The following contains Star Trek: Picard spoilers
Star Trek: Picard Season 2 Episode 6
Any episode of Star Trek: Picard that features the La Sirena crew gussied up in formal wear, finds an excuse for a random musical interlude, and features Patrick Stewart giving a heartfelt pep talk to a young woman doubting her own strength is automatically going to be an instant classic in my book. Is “Two for One” a perfect hour? Nope. Does everything that happens in it even fully make sense? Not really! But, this episode is full of that magical alchemy of heart and hope that is so purely Star Trek that it’s impossible to look away from, even during its most head-scratching moments.
Of course, the setting helps a great deal. Picard and friends must infiltrate a swanky gala that’s taking place to honor the Europa mission astronauts, which naturally involves a complicated plan to hack their way into the security base with several near-misses and almost-discoveries along the way. (Dress ranking: Jurati’s red number is killer, but that teal color looks great on Seven.)
The secret mission vibes are lots of fun, and offer plenty of opportunities for the sort of light-hearted moments we haven’t had the chance to see a lot this season, what with all the encroaching authoritarianism and alien genocide. From Rios’s love of non-replicator-made food to Jurati’s snarky arguments with the Borg Queen that’s apparently taken up permanent residence in her head, I honestly wouldn’t have minded watching the gang drink and spy on Picard’s great-great-cousin Renee for a bit longer.
“Two for One’s” best moment, naturally, revolves around the moment the two Picards finally meet. Renee, afraid of failure and feeling alone in her own darkness, and Jean-Luc, lost in time and having been himself where she is now, share a lovely moment talking about the paralyzing nature of fear and their shared love of the stars, as he convinces her to grab on to the chance she’s been training for and join her fellow astronauts in quarantine. This show is full of small moments highlighting what a tremendous actor Patrick Stewart is, but if this episode isn’t his Emmy reel, I’ll be shocked. It’s his most emotionally moving, most complete work as an actor yet this season, and though he and actress Penelope Mitchell only share a pair of brief scenes together, they have fantastic chemistry. (The “look up” reminder shared across literal centuries is going to stay in my head for a while. Just so lovely. )
The episode’s framing device of a countdown to the moment Picard is hit by a car is…a choice, particularly given that we all already know he’s not in any real danger—after all, the news that most of the Star Trek: The Next Generation cast is joining Picard Season 3 was just announced this week! Why does Soong decide to tell Picard he’s been tasked with stopping Renee? Why does he just go home after his murder attempt fails? How come Rios’s nice doctor friend doesn’t seem to really notice that Picard doesn’t exactly have a standard-issue human body anymore? And who drives a possibly dying man across town in Los Angeles traffic? These are all weird things that happen!
Elsewhere, the revelation that Dr. Adam Soong is perhaps the darkest branch of his admittedly very messed up family tree is disturbing on multiple levels. According to the articles Kore finds, he’s had his medical license revoked on the basis of multiple ethics violations and been accused of conducting illegal genetic experiments on homeless veterans. It’s not clear whether he’s somehow been cloning the different versions of Kore who came before her, genetically altering embryos, or what, exactly, but given the sheer volume of files on his desktop, whatever he’s been doing has been going on for a very long time.

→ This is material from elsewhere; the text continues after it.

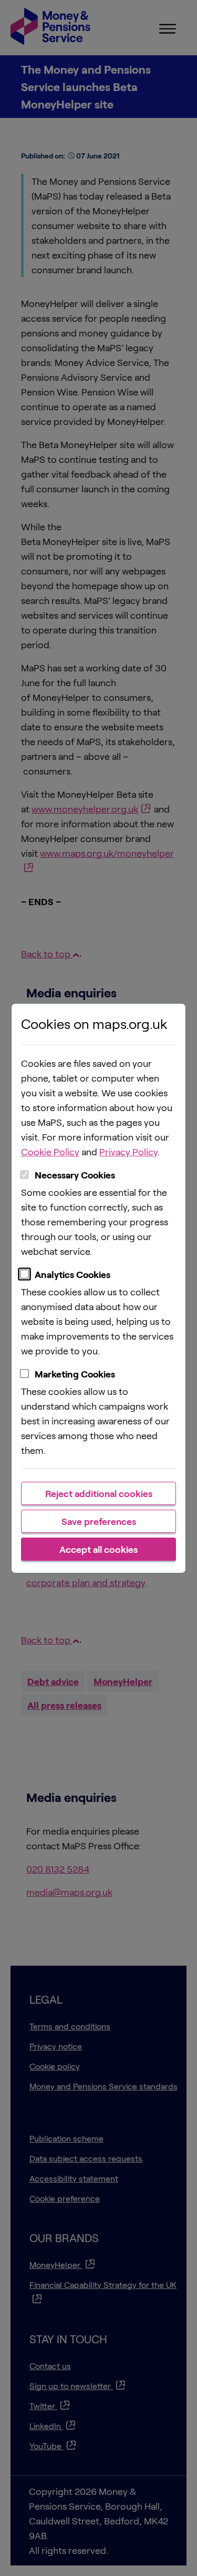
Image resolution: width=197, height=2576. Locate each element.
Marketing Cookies (75, 1374)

Kore, by the way, is another name for the goddess Persephone, who appears to have been the namesake of Soong’s first “child”. There’s something darkly fitting that he’s come full circle with this one, that he seems for some reason to assume is his last attempt. What his ultimate goal is—with Kore specifically or all the other experiments that came before her—is unclear. Why does she look exactly like Dahj and Soji Asha? Does Adam Soong’s work connect to that of his descendants in some way? Is his failure to clone/make/create humans the reason later generations of the Soong family turned to androids and synthetics? (Props to Brent Spiner though, who does seem to be having a fantastic time playing a Soong that’s very quickly unraveling.)
Speaking of people who deserve praise: let’s give it up for Jonathan Frakes, who directed this episode and gave us some of the most memorable shots of the season, especially that final look at a Borg-controlled Agnes wandering the streets of Los Angels barefoot in that flowing red dress. “Two for One” does a great job flipping between perspectives involving Jurati talking to real people versus the Borg Queen in her head, and Allison Pill’s performance skillfully delineates which being we’re dealing with in the body they both share. There’s something so wonderfully dumb and hopeful about Agnes’ being so unwilling to truly kill the Borg Queen that she essentially allowed her to take up space in her body, and not, I suspect, solely because she was worried about the Sirena crew’s way home. She’s genuinely trying to be a better person than she was before. (Plus, some part of her probably does enjoy feeling seen in a way she often is not.) A desire, I suspect she’s about to suffer for.